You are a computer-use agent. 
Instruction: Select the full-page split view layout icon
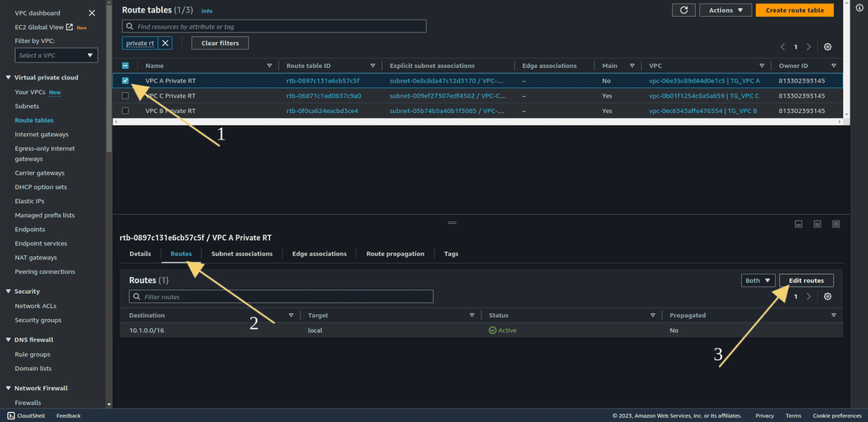(x=836, y=224)
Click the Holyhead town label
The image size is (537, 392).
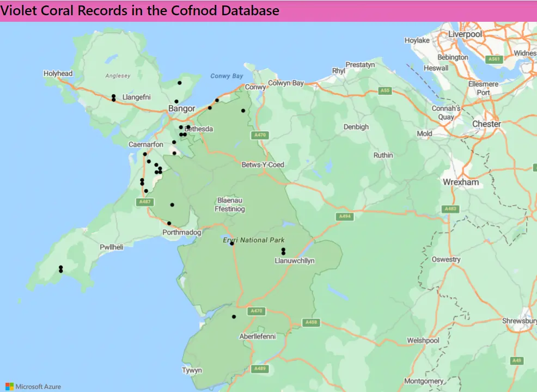click(58, 74)
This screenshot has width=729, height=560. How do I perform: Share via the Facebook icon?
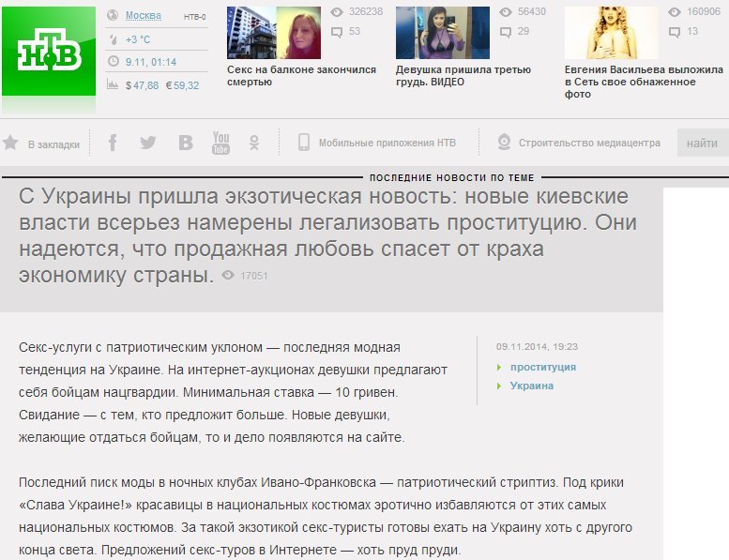coord(113,143)
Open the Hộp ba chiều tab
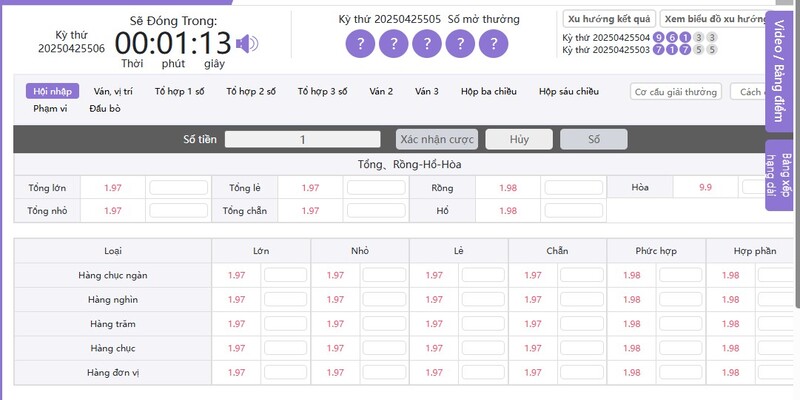This screenshot has height=400, width=800. (488, 91)
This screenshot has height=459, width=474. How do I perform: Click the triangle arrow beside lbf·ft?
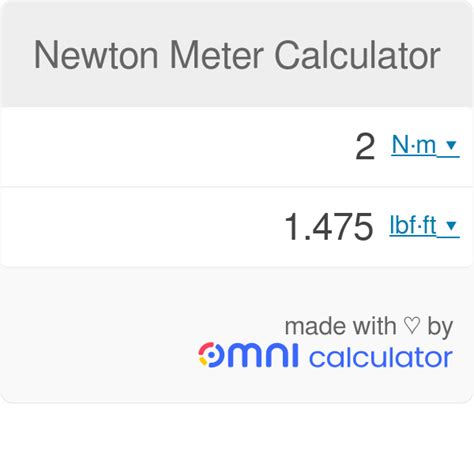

**Instructions for the task**.
Leaving out only the pictures, retype every record exactly.

**Reply**.
You are a computer-use agent. 
Instruction: Select the full-page split view layout icon
(x=836, y=224)
Click the Holyhead town label
The image size is (537, 392).
click(58, 74)
This screenshot has width=729, height=560. How do I perform: Share via the Facebook icon?
coord(113,143)
Open the Hộp ba chiều tab
This screenshot has height=400, width=800. (488, 91)
This screenshot has height=459, width=474. How do I perform: Click the triangle arrow beside lbf·ft?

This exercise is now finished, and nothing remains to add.